Past cannot be ignored, Martin tells parishioners

ARCHBISHOP'S HOMILY: THERE CAN be no overlooking or rewriting of the past, Archbishop of Dublin Diarmuid Martin has said

ARCHBISHOP'S HOMILY:THERE CAN be no overlooking or rewriting of the past, Archbishop of Dublin Diarmuid Martin has said. In a homily at the Holy Thursday Chrism Mass in Dublins Pro-Cathedral, he spoke of the difficult time it has been for priests.

“Shameful abuse took place within the Church of Christ. The response was hopelessly inadequate. I do not wish to give the impression that I want to go on forever hammering home a message of grief about the past, that I am obsessed with the past. Some ask me: ‘Can we not leave all that aside now, proclaim closure and move on?’ I cannot agree.”

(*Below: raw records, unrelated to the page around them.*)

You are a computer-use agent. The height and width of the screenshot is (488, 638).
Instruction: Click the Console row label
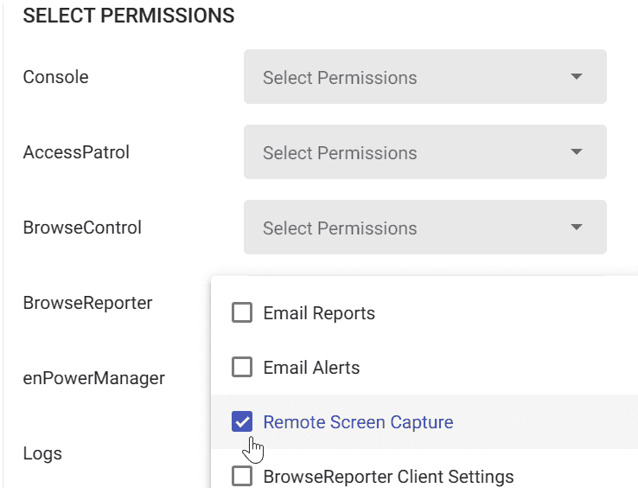(x=55, y=77)
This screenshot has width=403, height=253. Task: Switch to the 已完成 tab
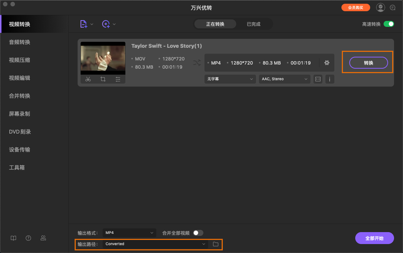point(254,24)
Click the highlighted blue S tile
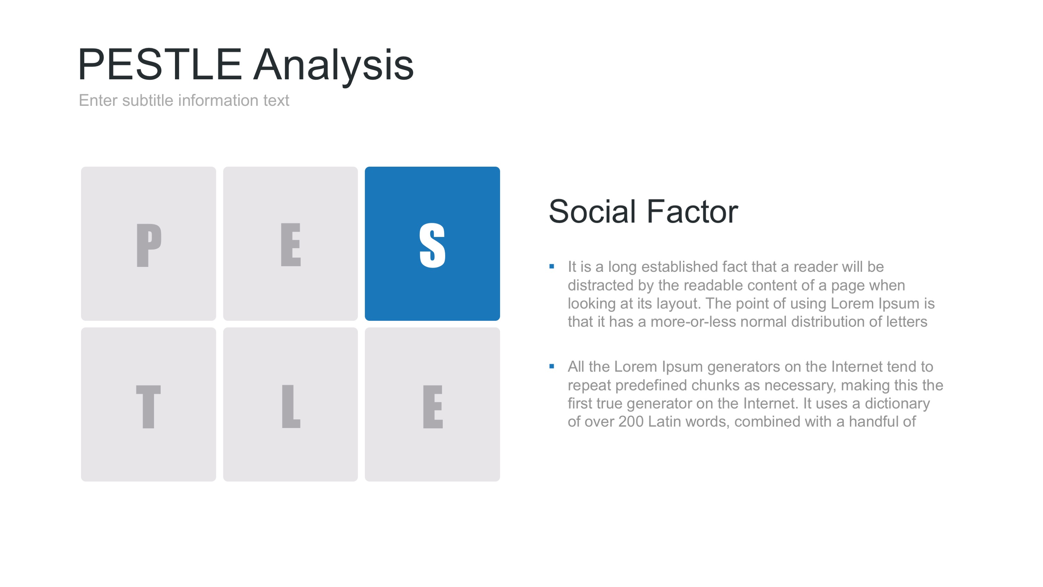Viewport: 1043px width, 587px height. [x=432, y=243]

He continued “there can be no overlooking the past. There is no short-cut in addressing the past. The credibility of the church in this diocese of Dublin will only be regained when we honestly recognise the failures of the past, whatever our share of responsibility for them. There can be no rewriting history. There is no way we should impose fast-track healing on those whose vulnerability was abused.”

He added: “We have to address the past but we cannot become imprisoned in the past.”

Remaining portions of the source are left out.